Foto: ap/Peter Dejong

Seit dem Wochenende ist bekannt, dass sich ein österreichischer IS-Kämpfer in Haft der Syrischen Demokratischen Kräfte (SDF) befindet. Dies dürfte kein Einzelfall bleiben. Das Bundesamt für Verfassungsschutz und Terrorismusbekämpfung (BVT) geht von 100 weiteren österreichischen Kämpfern aus, die sich immer noch in Syrien und im Irak aufhalten.

Die Bundesregierung betonte in den letzten Tagen mehrfach ihre vorrangige Schutzpflicht gegenüber der österreichischen Bevölkerung. Die IS-Kämpfer werden als zu großes Sicherheitsrisiko gesehen, als dass man ihre Rückkehr verantworten könne und wolle. Innenminister Herbert Kickl sprach sich für Ad-hoc-Straftribunale in der Region aus, die unter Einbindung der Uno und der EU europäische Foreign Fighters strafrechtlich verfolgen sollen. Diese Herangehensweise ist im internationalen Strafrecht nicht unüblich, denkt man zum Beispiel an das durchaus erfolgreiche internationale Straftribunal für das ehemalige Jugoslawien (ICTY).

* **Aufgaben**:
A. Von wie vielen weiteren österreichischen Kämpfern in Syrien und im Irak geht das BVT laut dem Text über österreichische IS-Kämpfer aus?
B. Schreiben Sie den Text über österreichische IS-Kämpfer im Anschluss an seinen letzten Satz weiter.

* **Vorliegende Einträge**:

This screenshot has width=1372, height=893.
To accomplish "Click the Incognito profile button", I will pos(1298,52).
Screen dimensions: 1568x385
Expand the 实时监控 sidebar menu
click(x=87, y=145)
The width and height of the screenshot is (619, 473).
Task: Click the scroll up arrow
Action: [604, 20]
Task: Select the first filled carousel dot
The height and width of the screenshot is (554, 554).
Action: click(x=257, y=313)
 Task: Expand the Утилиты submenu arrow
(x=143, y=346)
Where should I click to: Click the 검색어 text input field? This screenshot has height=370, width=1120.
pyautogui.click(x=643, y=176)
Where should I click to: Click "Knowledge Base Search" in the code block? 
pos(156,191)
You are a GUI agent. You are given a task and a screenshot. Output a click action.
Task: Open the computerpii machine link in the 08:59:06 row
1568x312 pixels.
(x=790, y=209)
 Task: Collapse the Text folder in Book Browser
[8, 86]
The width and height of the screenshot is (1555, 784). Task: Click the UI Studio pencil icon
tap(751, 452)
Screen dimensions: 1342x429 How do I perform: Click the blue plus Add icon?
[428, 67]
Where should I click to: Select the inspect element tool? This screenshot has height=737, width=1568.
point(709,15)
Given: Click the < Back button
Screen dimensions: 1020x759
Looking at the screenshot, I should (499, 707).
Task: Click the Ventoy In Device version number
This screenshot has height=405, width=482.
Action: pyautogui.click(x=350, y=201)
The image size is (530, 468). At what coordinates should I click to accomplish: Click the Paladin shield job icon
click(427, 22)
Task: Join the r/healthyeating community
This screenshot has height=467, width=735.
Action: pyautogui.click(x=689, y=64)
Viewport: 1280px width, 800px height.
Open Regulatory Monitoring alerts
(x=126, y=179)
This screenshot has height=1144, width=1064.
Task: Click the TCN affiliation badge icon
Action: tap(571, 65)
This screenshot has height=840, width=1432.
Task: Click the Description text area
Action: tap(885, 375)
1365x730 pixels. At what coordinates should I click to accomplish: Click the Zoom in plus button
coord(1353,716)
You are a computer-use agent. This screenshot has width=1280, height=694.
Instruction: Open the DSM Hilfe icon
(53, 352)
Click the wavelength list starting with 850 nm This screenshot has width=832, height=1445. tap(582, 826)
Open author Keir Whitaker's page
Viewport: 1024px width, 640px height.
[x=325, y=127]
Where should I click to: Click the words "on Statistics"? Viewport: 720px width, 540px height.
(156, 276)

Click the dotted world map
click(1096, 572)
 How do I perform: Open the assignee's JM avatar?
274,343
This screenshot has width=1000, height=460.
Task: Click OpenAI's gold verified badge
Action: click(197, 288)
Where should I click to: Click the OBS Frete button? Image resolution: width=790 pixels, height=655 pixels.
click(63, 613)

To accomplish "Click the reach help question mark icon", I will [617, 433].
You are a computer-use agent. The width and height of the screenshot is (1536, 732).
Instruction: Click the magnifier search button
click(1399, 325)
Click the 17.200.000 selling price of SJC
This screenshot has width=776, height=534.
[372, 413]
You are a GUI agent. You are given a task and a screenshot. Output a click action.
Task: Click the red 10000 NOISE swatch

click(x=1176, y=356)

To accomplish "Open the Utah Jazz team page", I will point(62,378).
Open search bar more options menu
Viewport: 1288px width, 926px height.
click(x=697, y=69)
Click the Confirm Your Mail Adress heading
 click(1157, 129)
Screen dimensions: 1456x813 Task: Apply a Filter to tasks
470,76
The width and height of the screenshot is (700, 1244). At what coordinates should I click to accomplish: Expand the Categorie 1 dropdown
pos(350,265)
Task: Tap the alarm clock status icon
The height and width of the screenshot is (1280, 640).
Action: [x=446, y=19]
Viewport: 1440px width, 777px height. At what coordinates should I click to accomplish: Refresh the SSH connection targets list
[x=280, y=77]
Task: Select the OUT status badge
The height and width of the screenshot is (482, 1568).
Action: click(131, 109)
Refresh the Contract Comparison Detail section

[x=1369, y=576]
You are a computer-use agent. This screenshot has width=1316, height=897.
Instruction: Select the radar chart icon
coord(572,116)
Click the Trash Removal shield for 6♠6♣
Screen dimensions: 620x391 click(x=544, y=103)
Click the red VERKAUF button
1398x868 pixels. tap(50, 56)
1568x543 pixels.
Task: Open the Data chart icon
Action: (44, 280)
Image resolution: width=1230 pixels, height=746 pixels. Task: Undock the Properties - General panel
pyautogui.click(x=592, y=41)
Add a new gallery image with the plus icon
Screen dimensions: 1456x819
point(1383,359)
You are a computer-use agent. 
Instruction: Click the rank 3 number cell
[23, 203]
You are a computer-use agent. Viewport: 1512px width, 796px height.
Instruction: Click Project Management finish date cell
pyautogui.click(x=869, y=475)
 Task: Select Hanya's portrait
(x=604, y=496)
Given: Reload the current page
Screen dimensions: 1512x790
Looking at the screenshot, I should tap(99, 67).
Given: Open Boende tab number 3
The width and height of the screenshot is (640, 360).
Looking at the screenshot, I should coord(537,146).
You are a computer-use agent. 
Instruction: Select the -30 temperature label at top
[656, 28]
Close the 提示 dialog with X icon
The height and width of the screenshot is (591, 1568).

* **Lösungen**:
A. Von 100 weiteren österreichischen Kämpfern.

B.
Hohe Kosten

Der Vorschlag des Innenministers erstaunt insoweit, als dies mit Abstand die teuerste Variante wäre, die Täter einem Strafverfahren zuzuführen. Ad-hoc-Tribunale sind mit enorm hohen Finanzierungskosten verbunden, bei einer notwendigen Dauer von mehreren Jahren summiert sich das schnell in Milliardenhöhe. Kosten, die letztlich von den EU-Mitgliedstaaten getragen werden müssten, sollte Strafgerichtsbarkeit über ihre Staatsbürger ausgeübt werden. Mit Interesse wird zu verfolgen sein, ob sich die Bundesregierung für die Schaffung eines Ad-hoc-Straftribunals einsetzt, werden diese doch üblicherweise durch einen Beschluss des UN-Sicherheitsrates eingerichtet. Es ist fraglich, inwieweit Russland, die USA und China davon zu überzeugen sind.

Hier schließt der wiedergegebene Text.